In particular, I have come to recognize that Mueller apparently did find that a group inside Vladimir Putin's Presidential Administration indeed did hack and leak the DNC files. The major motive was to cause trouble cause trouble for Hillary Clinton in her race against Bernie Sanders in the Democrats' primary election race in 2016. That was the motive stated in the Mueller Report.

Re-reading the Mueller Report now (the passages that are not blacked out), I recognize that Mueller indeed did obtain inside information about the hacking and leaking from Russians who were personally involved.

When the Mueller Report was published (with many blacked-out passages), Mueller was well informed about the hacking and leaking. That is why Mueller publicly exonerated Trump and all his associates from the hacking and leaking.
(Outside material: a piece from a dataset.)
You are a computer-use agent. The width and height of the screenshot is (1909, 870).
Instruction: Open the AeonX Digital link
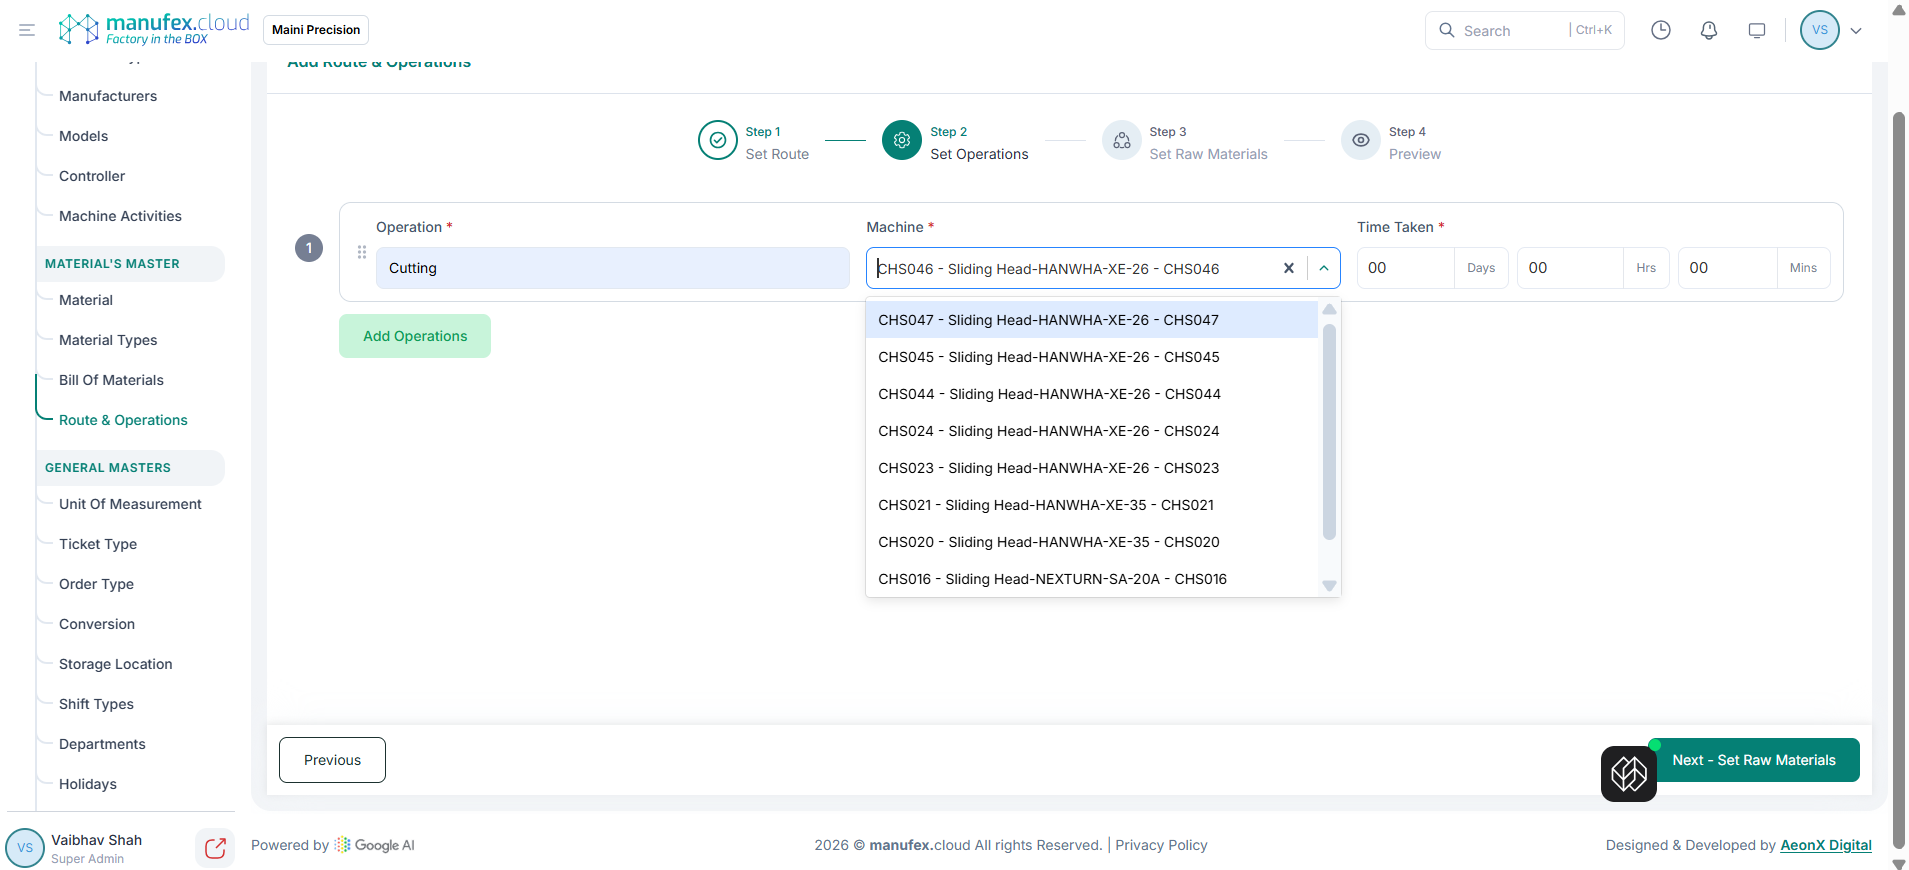pos(1825,845)
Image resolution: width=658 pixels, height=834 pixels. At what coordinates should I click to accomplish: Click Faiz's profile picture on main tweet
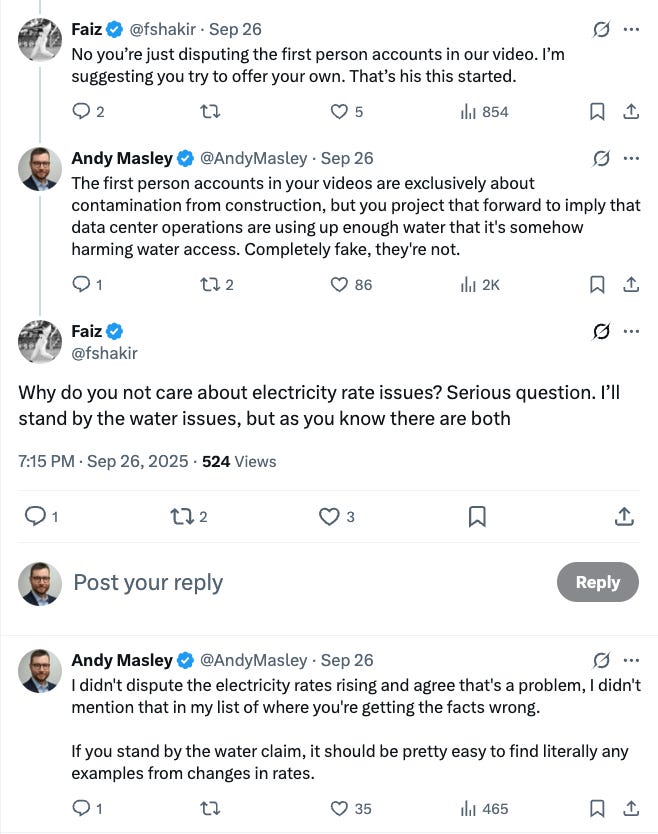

In the meantime, Mueller's gang of Trump-haters indeed did cause much trouble -- abusively and unfairly -- for Trump and his associates, all of whom were innocent of the hacking and leaking. In the end, though, Mueller refused to go along with that mistreatment and refused to pursue the Trump-hating gang's last resort to pursue an obstruction-of-justice persecution of Trump and his associates. On the contrary, Mueller's exonerated of Trump and of all his associates of the hacking and leaking accusations was clear and public.

Some of Trump's supporters did remain convicted of various process and taxation violation. Those persecution should be criticized as abusive, but they were extraneous. Overall, Mueller was correct.

Bunkypotatohead said...

"Will his subsequent execution also be televised?"

That part will be shown, as a warning to the rest of us.

Josephbleau said...

"There's such a thing as jury nullification. If we the People watch the entire trial, we might think, yes, technically, there's a crime here and the evidence supports it, but it's just not right to convict."

The other side of nullification is that we will convict the people we are told to whether guilty or not. Like almost all cases in the privileged DC Federal courts.